2025-11-11T16:25:09.674123

Multi-Way Co-Ranking: Index-Space Partitioning of Sorted Sequences Without Merge

Joshi
We present a merge-free algorithm for multi-way co-ranking, the problem of computing cut indices $i_1,\dots,i_m$ that partition each of the $m$ sorted sequences such that all prefix segments together contain exactly $K$ elements. Our method extends two-list co-ranking to arbitrary $m$, maintaining per-sequence bounds that converge to a consistent global frontier without performing any multi-way merge or value-space search. Rather, we apply binary search to \emph{index-space}. The algorithm runs in $O(\log(\sum_t n_t)\,\log m)$ time and $O(m)$ space, independent of $K$. We prove correctness via an exchange argument and discuss applications to distributed fractional knapsack, parallel merge partitioning, and multi-stream joins. Keywords: Co-ranking \sep partitioning \sep Merge-free algorithms \sep Index-space optimization \sep Selection and merging \sep Data structures
academic

Multi-Way Co-Ranking: Index-Space Partitioning of Sorted Sequences Without Merge

Basic Information

  • Paper ID: 2510.22882
  • Title: Multi-Way Co-Ranking: Index-Space Partitioning of Sorted Sequences Without Merge
  • Author: Amit Joshi (Independent Researcher)
  • Classification: cs.DS (Data Structures and Algorithms)
  • Publication Date: October 27, 2025 (arXiv preprint)
  • Paper Link: https://arxiv.org/abs/2510.22882

Abstract

This paper proposes a merge-free multi-way co-ranking algorithm for computing cutting indices i1,,imi_1,\dots,i_m that partition mm sorted sequences such that all prefix segments collectively contain exactly KK elements. The method extends Siebert and Träff's two-list co-ranking to arbitrary mm-way partitioning, maintaining boundaries for each sequence and converging to a consistent global frontier without performing multi-way merge or value-space search. The algorithm applies binary search in index space with time complexity O(log(tnt)logm)O(\log(\sum_t n_t)\log m) and space complexity O(m)O(m), independent of KK. Correctness is established through exchange arguments, and applications in distributed fractional knapsack, parallel merge partitioning, and multi-stream joins are discussed.

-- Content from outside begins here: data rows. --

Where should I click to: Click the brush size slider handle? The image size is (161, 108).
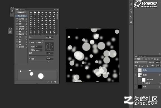[x=43, y=40]
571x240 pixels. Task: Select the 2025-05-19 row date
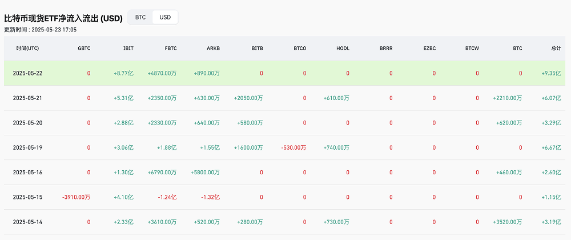click(x=28, y=147)

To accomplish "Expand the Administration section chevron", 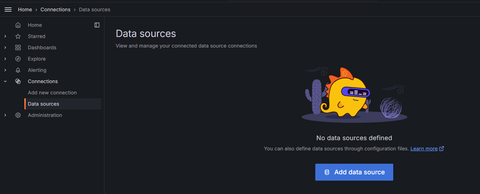I will (x=5, y=115).
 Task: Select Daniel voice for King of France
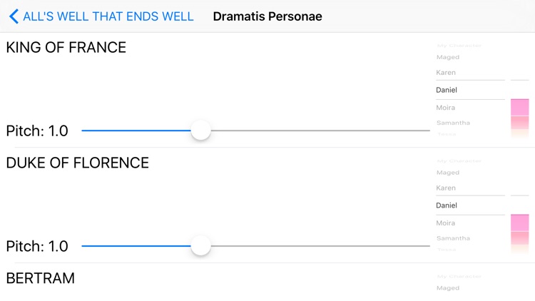pos(447,90)
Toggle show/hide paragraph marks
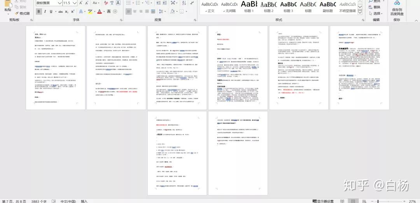 coord(192,3)
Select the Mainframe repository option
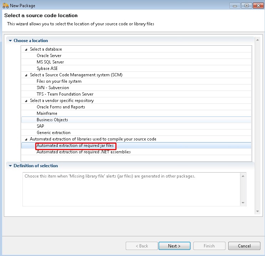 pyautogui.click(x=47, y=113)
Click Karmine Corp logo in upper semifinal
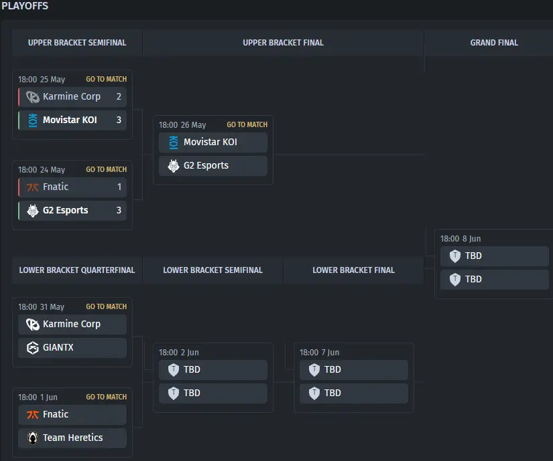This screenshot has width=553, height=461. coord(33,97)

Research Background and Motivation

Problem Definition

The multi-way co-ranking problem is defined as follows: Given mm sequences L1,,LmL_1, \ldots, L_m sorted in non-decreasing order (duplicates allowed), each of length ntn_t, and a global target rank K{0,,N}K \in \{0, \ldots, N\} (where N=tntN = \sum_t n_t), find cutting indices i1,,imi_1, \ldots, i_m such that:

t=1mit=Kandmaxttmintrt\sum_{t=1}^m i_t = K \quad \text{and} \quad \max_t \ell_t \leq \min_t r_t

where t\ell_t and rtr_t denote the left and right boundary values, respectively.

Research Motivation

  1. Extending Classical Algorithms: Existing co-ranking algorithms primarily target two sequences, lacking efficient multi-way extensions
  2. Avoiding Merge Overhead: Traditional methods require merging multiple sequences before selection, incurring substantial overhead
  3. Index-Space Advantages: Operating in index space rather than value space avoids the complexity of value-domain search
  4. Practical Application Demands: Distributed computing, parallel processing, and database queries all require efficient multi-way partitioning algorithms

Limitations of Existing Methods

  • Siebert-Träff Method: Supports only two-sequence co-ranking
  • Frederickson-Johnson Method: Operates in value space, requiring global counting operations
  • Splitter-Based Methods: Require pre-merging or value-domain search, with higher complexity

Core Contributions

  1. Algorithm Design: Proposes the first merge-free multi-way co-ranking algorithm, extending the classical two-way method to arbitrary mm-way partitioning
  2. Theoretical Analysis: Proves algorithm correctness and O(log(tnt)logm)O(\log(\sum_t n_t)\log m) time complexity
  3. Data Structure Innovation: Designs indexed heaps (addressable heaps) to efficiently maintain boundary values
  4. Application Extension: Demonstrates algorithm applicability in distributed optimization, parallel processing, and database systems

Method Details

Task Definition

Input:

  • mm sorted sequences L1,,LmL_1, \ldots, L_m with lengths n1,,nmn_1, \ldots, n_m respectively
  • Target rank K[0,N]K \in [0, N], where N=t=1mntN = \sum_{t=1}^m n_t

Output:

  • Cutting index vector (i1,,im)(i_1, \ldots, i_m) satisfying co-ranking conditions

Constraints:

  • t=1mit=K\sum_{t=1}^m i_t = K
  • maxttmintrt\max_t \ell_t \leq \min_t r_t (co-ranking condition)

Algorithm Architecture

Core Data Structure: Index Heaps

The algorithm maintains two index heaps:

  • HLH_L: Max-heap storing left boundary values (t,t)(\ell_t, t), returning the sequence with maximum left boundary (donor)
  • HRH_R: Min-heap storing right boundary values (rt,t)(r_t, t), returning the sequence with minimum right boundary (receiver)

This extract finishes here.